Lo stato dell'arte
Sono un antropologo culturale, spesso poco convinto della postura ultrapoliticizzata che la disciplina ha assunto dagli anni Settanta. Ho insegnato a Venezia, Lubiana, Roma, Napoli, Firenze, Cosenza e Teramo. Sono stato research assistant alla Queen's University of Belfast e adjunct professor nel campus romano del Trinity College di Hartford (CT). Tra il 1994 e il 2000 sono stato prevalentemente all'estero: Grecia (Salonicco e Macedonia occidentale greca), Regno Unito (Irlanda del Nord) e Slovenia (Ljubljana). Dopo molti anni di faticosa partita IVA (traduttore e editor per molte case editrici), dal 2008 insegno a Roma Tor Vergata, dove sono professore associato del settore SDEA-01/A (Discipline demoetnoantropologiche).
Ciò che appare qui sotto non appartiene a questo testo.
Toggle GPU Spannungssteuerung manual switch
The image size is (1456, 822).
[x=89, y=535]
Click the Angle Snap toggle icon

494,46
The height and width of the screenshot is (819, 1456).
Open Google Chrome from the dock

Alla decostruzione preferisco la ricostruzione, una postura che ho assunto con consapevolezza durante la crisi del Covid, dal 2020. A partire dall'autunno 2021 ho maturato un convinto ritorno alla fede cattolica, nella quale sono stato educato e che avevo abbandonato per conformismo, essendo alla fine un campagnolo che a vent'anni si è trasferito nella Grande Città e che non voleva fare la parte del provincialotto. Ora, finalmente, vado fiero delle mie radici e ho smesso di adeguarmi ai luoghi comuni del materialismo, del cinismo e del nichilismo.